The composer, playwright, journalist and photographer—who splits his time between Manhattan and the East End with his wife, Jane Wilson—has been taking pictures for more than five decades, he reported. Over the course of his life, he has formed friendships with countless artists, many of them male, particularly while staying at the couple’s Water Mill home.
“In the ’50s is when I became fascinated with photography and photographers, I thought it was going to be a great art form,” he said. “Throughout the years I made a lot of male friends, some gay, some not, many of them interesting and good looking, and I kept photographing them,” he explained.
But it wasn’t until recently, and with the prompting of Mr. Swasey, that Mr. Gruen contemplated doing a book on this particular subject matter.
“My editor Sam said, ‘You’ve got all these pictures of two men, why don’t you do a book on them.’ I’ve got to give credit where credit is due. Sam was the instigator of this book.”

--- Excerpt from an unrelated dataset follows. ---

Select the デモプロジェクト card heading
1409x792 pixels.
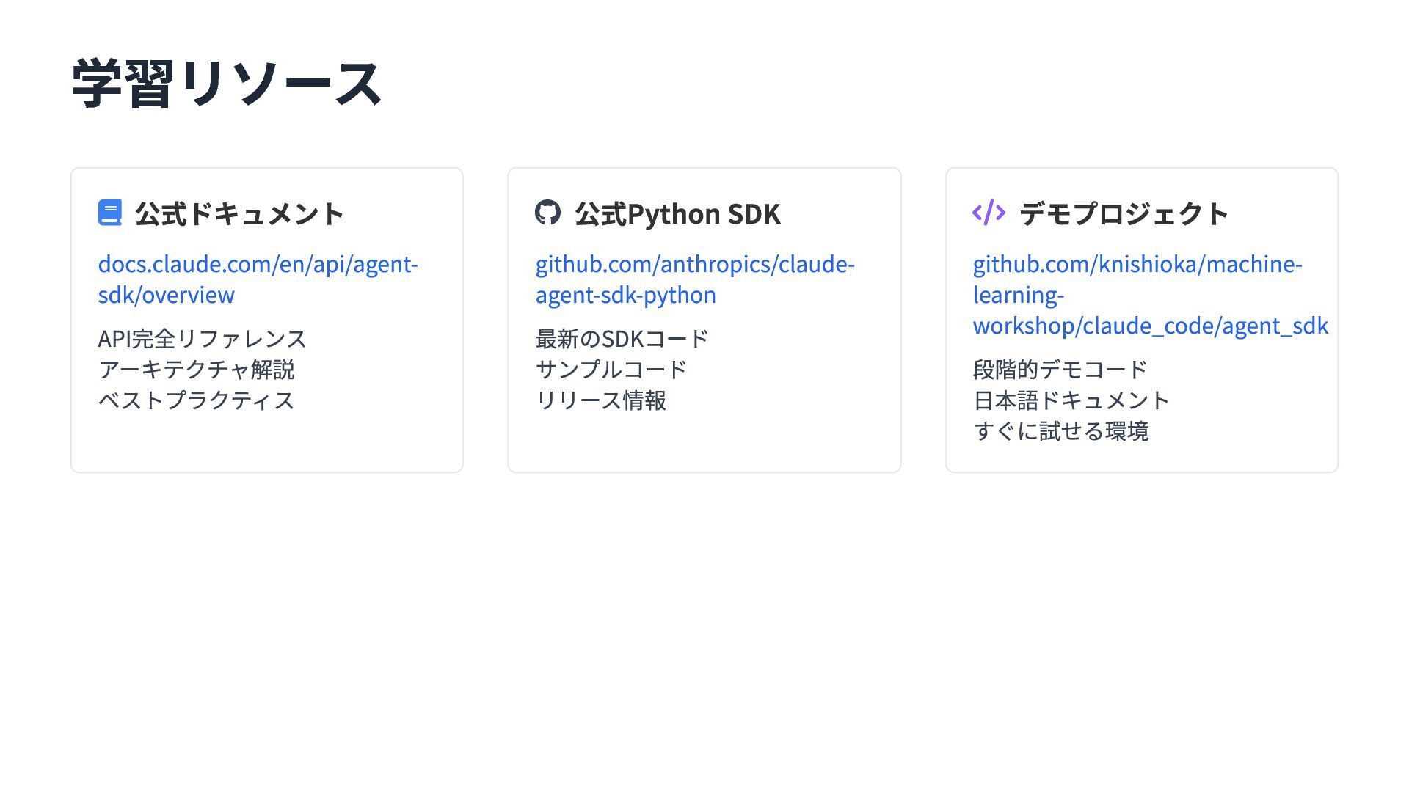click(x=1124, y=214)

Mr. Swasey, who has been archiving Mr. Gruen’s photographs for the past two years and calls the photographer “a great friend and mentor,” said that he was struck by the number of images of men together, as well as the social commentary they elicited.
“He had always had this large collection of couples, among these I noticed heterosexual and homosexual couples. I think it’s an important thing to look at ... these bonds between people.”
Mr. Gruen was quick to point out that “Two Men” is “not a gay book or a straight book but something you’ve got to do a little thinking about.” He added quickly though that he is proud to be a resident of the state of New York, which was a trailblazer in legalizing gay marriage.
“It’s one of the great liberties. It’s about time and I think it’s great,” he said. “The affection that two men have for one another; it isn’t anything shocking, it’s wonderful.”